Copy the part of the data that opens with the line containing "How do I perform: Select the" and closes with the line containing "click(534, 485)", keeping both of those lines and everything between them unchanged.
++++
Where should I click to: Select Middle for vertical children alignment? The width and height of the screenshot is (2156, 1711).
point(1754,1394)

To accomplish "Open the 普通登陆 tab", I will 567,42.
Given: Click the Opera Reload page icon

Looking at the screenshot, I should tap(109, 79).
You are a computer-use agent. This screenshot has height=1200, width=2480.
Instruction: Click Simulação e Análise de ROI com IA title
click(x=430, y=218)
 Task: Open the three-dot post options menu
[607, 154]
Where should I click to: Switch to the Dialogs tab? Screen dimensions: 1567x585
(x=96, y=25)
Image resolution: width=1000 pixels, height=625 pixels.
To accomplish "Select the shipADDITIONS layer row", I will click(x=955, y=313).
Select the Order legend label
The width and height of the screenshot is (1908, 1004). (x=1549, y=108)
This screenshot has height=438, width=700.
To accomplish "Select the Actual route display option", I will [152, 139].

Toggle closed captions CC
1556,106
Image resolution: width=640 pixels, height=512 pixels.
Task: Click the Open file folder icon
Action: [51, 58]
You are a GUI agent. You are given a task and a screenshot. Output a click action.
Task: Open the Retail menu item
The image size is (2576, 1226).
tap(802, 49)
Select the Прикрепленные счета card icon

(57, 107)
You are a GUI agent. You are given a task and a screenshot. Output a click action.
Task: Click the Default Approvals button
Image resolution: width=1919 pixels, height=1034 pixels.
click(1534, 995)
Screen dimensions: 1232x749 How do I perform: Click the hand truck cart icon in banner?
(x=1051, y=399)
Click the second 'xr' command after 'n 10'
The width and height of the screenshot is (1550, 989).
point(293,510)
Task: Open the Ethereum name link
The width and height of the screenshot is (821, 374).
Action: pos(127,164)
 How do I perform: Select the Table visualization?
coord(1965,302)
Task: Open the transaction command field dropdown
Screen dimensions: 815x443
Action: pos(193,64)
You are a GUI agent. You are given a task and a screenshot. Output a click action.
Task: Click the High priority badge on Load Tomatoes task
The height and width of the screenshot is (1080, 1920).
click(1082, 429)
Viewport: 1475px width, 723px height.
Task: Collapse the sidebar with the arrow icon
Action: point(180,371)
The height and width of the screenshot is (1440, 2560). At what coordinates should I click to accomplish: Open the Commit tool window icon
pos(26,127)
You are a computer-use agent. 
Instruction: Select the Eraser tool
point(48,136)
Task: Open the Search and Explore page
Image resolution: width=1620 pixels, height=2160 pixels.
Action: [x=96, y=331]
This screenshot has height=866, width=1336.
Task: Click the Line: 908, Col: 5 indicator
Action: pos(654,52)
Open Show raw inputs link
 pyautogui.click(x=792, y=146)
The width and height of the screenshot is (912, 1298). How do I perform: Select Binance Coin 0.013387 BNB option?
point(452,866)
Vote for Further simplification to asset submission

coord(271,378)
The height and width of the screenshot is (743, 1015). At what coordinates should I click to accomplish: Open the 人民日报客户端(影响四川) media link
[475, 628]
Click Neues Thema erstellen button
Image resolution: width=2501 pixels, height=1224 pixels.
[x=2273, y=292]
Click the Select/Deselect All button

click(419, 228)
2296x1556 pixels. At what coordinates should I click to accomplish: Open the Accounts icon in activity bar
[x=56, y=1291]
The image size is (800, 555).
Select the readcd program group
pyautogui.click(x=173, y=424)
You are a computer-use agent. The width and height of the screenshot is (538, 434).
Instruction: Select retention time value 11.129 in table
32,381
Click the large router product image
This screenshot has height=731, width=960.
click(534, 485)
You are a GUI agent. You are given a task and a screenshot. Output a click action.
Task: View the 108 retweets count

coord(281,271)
++++
▶ _COMPLETED TASK_
 How do I perform: Select the Table visualization?
coord(1965,302)
Task: Open the transaction command field dropdown
Screen dimensions: 815x443
Action: pos(193,64)
You are a GUI agent. You are given a task and a screenshot. Output a click action.
Task: Click the High priority badge on Load Tomatoes task
The height and width of the screenshot is (1080, 1920).
click(1082, 429)
Viewport: 1475px width, 723px height.
Task: Collapse the sidebar with the arrow icon
Action: point(180,371)
The height and width of the screenshot is (1440, 2560). At what coordinates should I click to accomplish: Open the Commit tool window icon
pos(26,127)
You are a computer-use agent. 
Instruction: Select the Eraser tool
point(48,136)
Task: Open the Search and Explore page
Image resolution: width=1620 pixels, height=2160 pixels.
Action: [x=96, y=331]
This screenshot has height=866, width=1336.
Task: Click the Line: 908, Col: 5 indicator
Action: pos(654,52)
Open Show raw inputs link
 pyautogui.click(x=792, y=146)
The width and height of the screenshot is (912, 1298). How do I perform: Select Binance Coin 0.013387 BNB option?
point(452,866)
Vote for Further simplification to asset submission

coord(271,378)
The height and width of the screenshot is (743, 1015). At what coordinates should I click to accomplish: Open the 人民日报客户端(影响四川) media link
[475, 628]
Click Neues Thema erstellen button
Image resolution: width=2501 pixels, height=1224 pixels.
[x=2273, y=292]
Click the Select/Deselect All button

click(419, 228)
2296x1556 pixels. At what coordinates should I click to accomplish: Open the Accounts icon in activity bar
[x=56, y=1291]
The image size is (800, 555).
Select the readcd program group
pyautogui.click(x=173, y=424)
You are a computer-use agent. The width and height of the screenshot is (538, 434).
Instruction: Select retention time value 11.129 in table
32,381
Click the large router product image
This screenshot has height=731, width=960.
click(534, 485)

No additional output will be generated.